Copaxone Patient Counseling

Patient Counseling

Optional Autoinjector

  • Advise patients with new or existing glatiramer acetate prescriptions to consult their pharmacist or healthcare provider about using an optional prescribed compatible autoinjector device. Advise patients that not all optional prescribed autoinjectors are compatible with all glatiramer acetate products and using an autoinjector that is not compatible may increase the risk for medication errors, such as missing a dose or administration of a partial dose. 

Immediate Post-Injection Reaction

  • Advise patients that Copaxone may cause various symptoms after injection, including flushing, chest pain, palpitations, tachycardia, anxiety, dyspnea, constriction of the throat, and urticaria.

  • Inform patients that these symptoms may occur early or may have their onset several months after the initiation of treatment. 

Chest Pain

  • Advise patients that they may experience transient chest pain either as part of the Immediate Post-Injection Reaction or in isolation. Inform patients that the pain should be transient.

  • Seek medical attention if chest pain of unusual duration or intensity develops.

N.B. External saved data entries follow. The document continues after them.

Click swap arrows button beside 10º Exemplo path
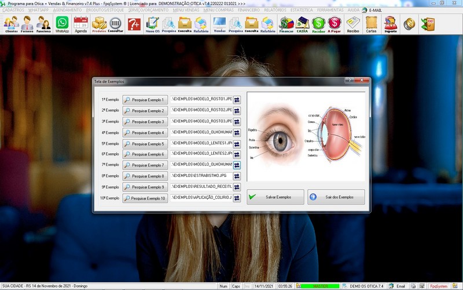Viewport: 463px width, 290px height. [237, 198]
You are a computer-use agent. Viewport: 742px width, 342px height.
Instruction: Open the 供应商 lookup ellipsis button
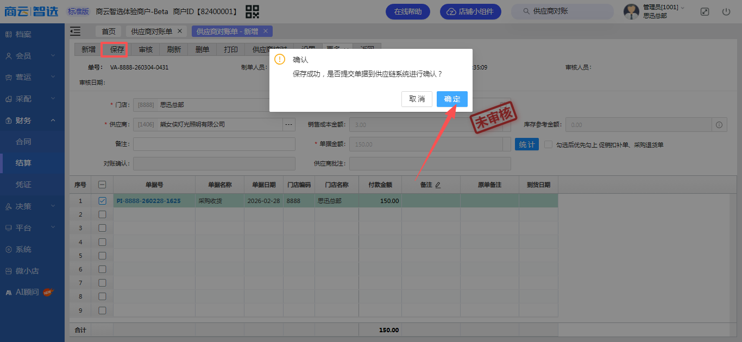(288, 125)
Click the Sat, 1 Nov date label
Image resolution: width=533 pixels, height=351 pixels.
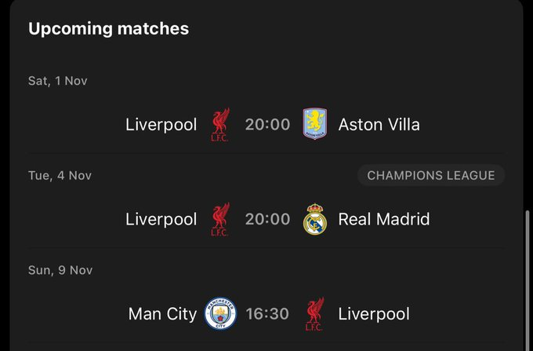coord(56,81)
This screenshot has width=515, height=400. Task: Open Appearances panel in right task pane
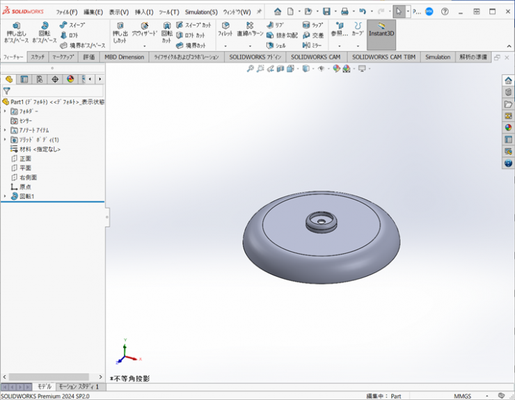tap(508, 127)
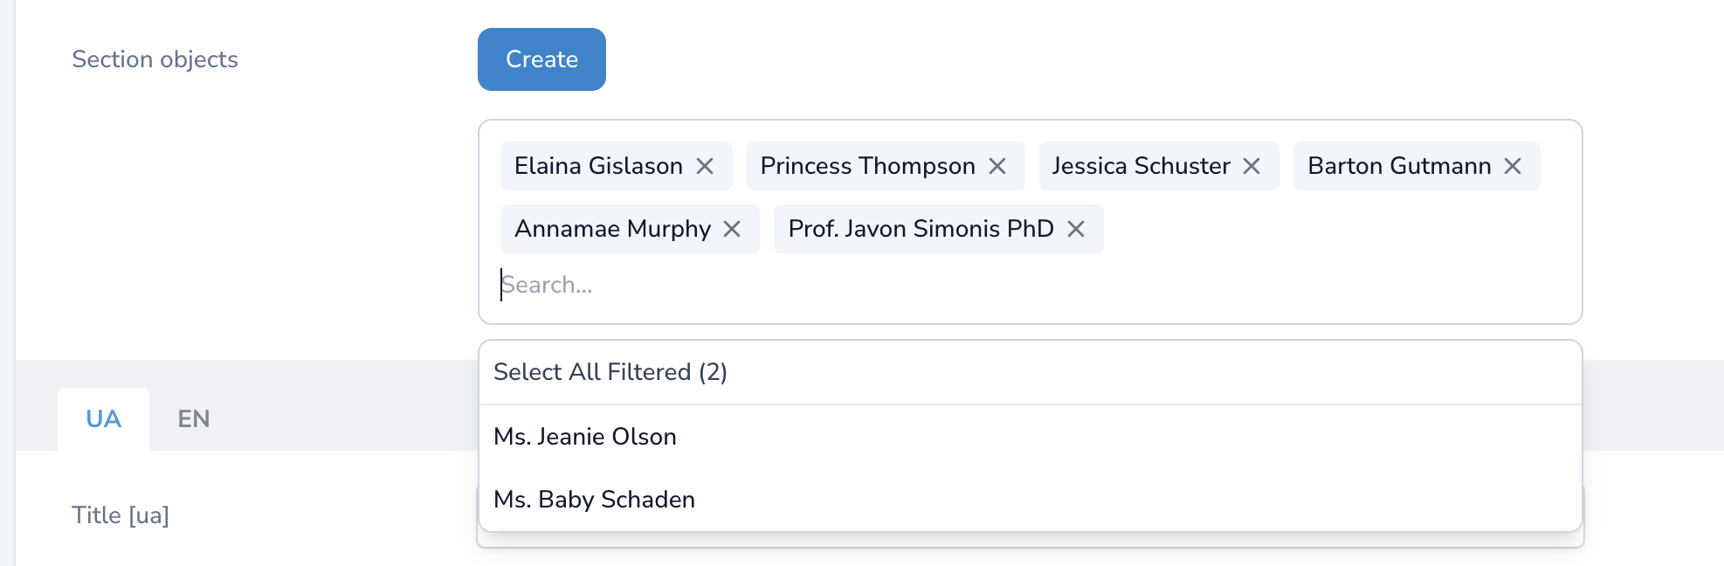Select Ms. Baby Schaden from the dropdown

pos(594,500)
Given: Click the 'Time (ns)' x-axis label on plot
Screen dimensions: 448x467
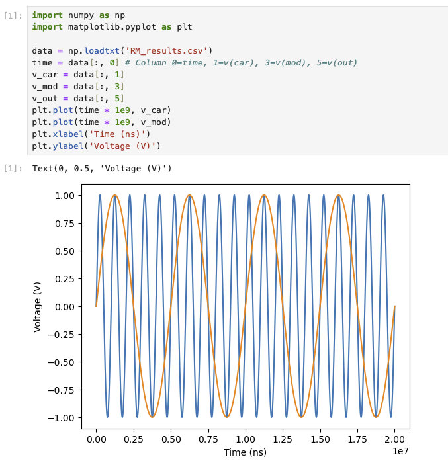Looking at the screenshot, I should point(246,453).
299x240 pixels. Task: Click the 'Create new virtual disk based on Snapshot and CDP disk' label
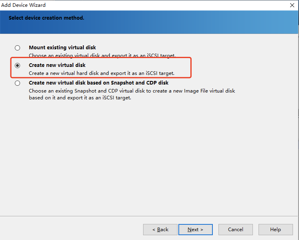[99, 83]
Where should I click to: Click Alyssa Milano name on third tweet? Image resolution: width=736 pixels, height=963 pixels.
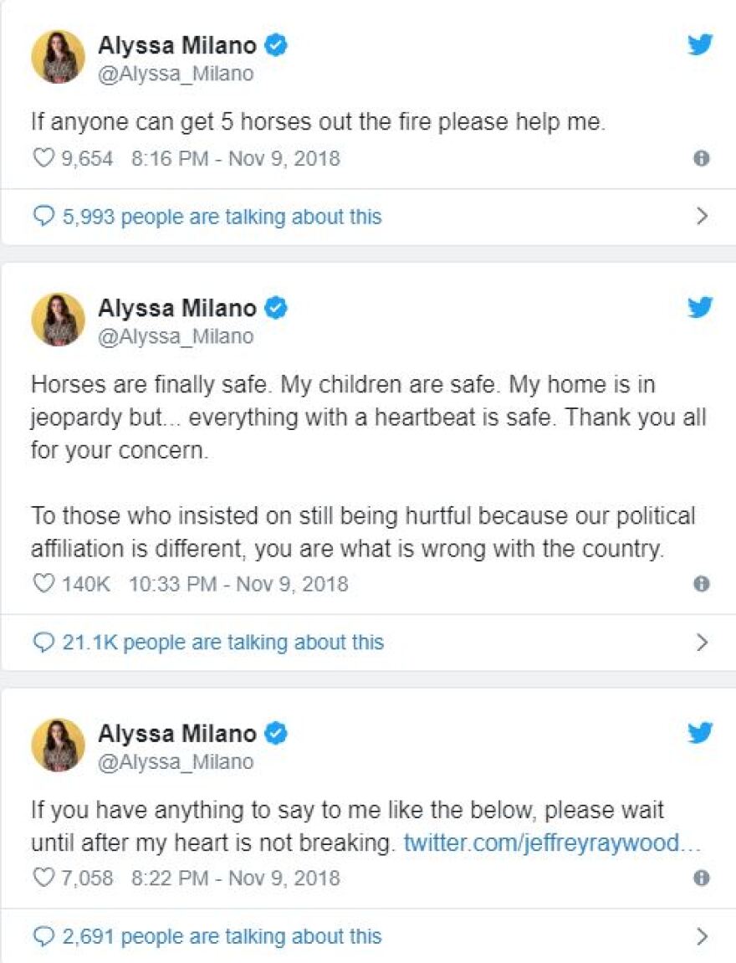pyautogui.click(x=177, y=734)
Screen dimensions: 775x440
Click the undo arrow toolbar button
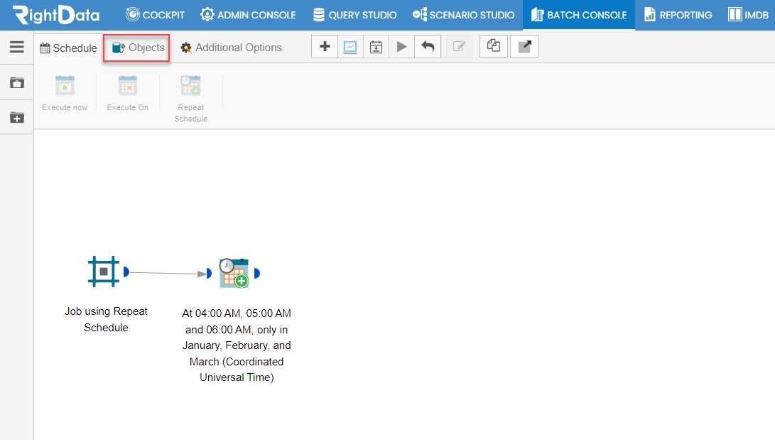pyautogui.click(x=428, y=47)
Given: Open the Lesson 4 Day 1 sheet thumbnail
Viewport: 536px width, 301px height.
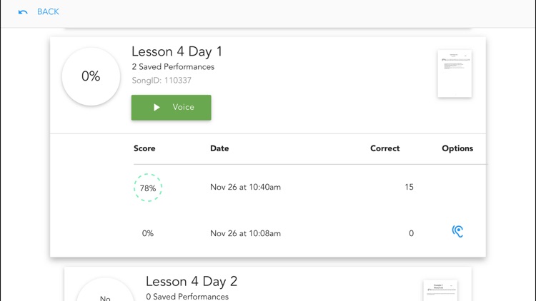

Lipoatrophy and Skin Necrosis at Injection Site 

  • Advise patients that localized lipoatrophy, and rarely, skin necrosis may occur at injection sites. Instruct patients to follow proper injection technique and to rotate injection areas and sites with each injection to minimize these risks.

Hepatic Injury

  • Advise patients that hepatic injury, including hepatic failure and hepatitis with jaundice, has been reported.

Pregnancy

  • Instruct patients that if they are pregnant or plan to become pregnant while taking Copaxone they should inform their physician.

Lactation

  • Advise patients to notify their healthcare provider if they are breastfeeding or intend to breastfeed during Copaxone therapy.